What you should do:
Give the records again. Keep them exact and leave out the images.

(Stored records)
──────────
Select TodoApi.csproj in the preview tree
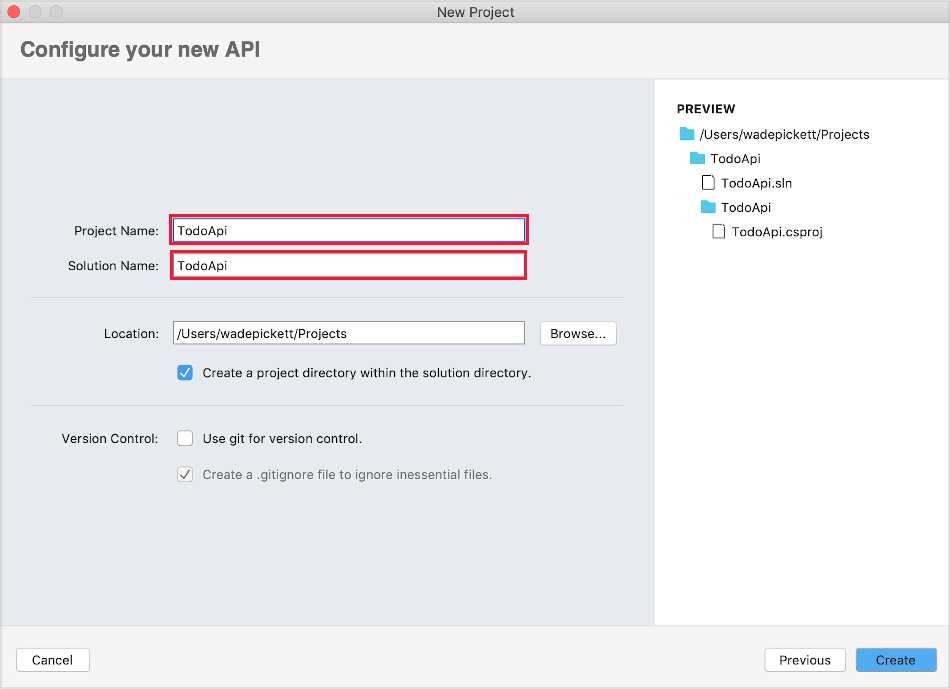 (x=775, y=231)
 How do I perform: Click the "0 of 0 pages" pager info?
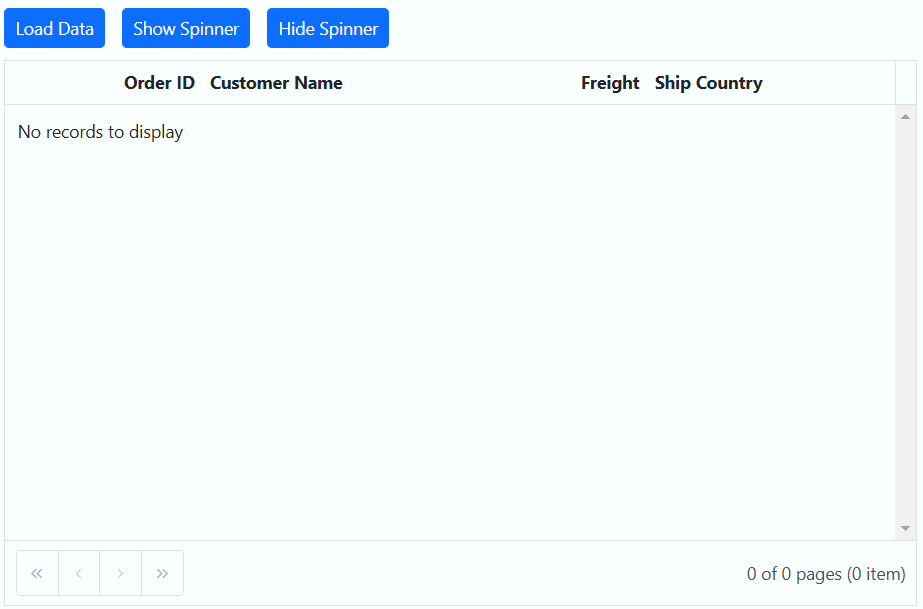point(825,574)
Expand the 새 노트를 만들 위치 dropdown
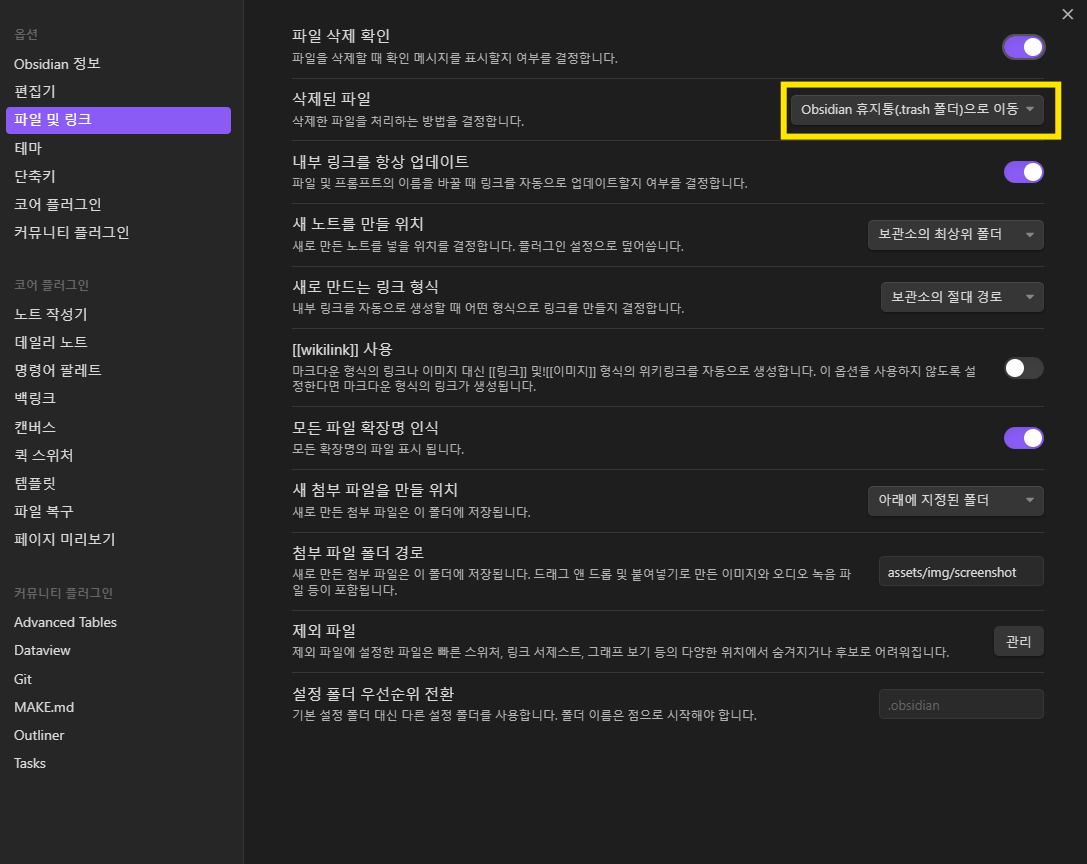 coord(955,234)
──────────
Response area:
Select TodoApi.csproj in the preview tree
 (x=775, y=231)
 How do I perform: Click the "0 of 0 pages" pager info?
point(825,574)
Expand the 새 노트를 만들 위치 dropdown
 coord(955,234)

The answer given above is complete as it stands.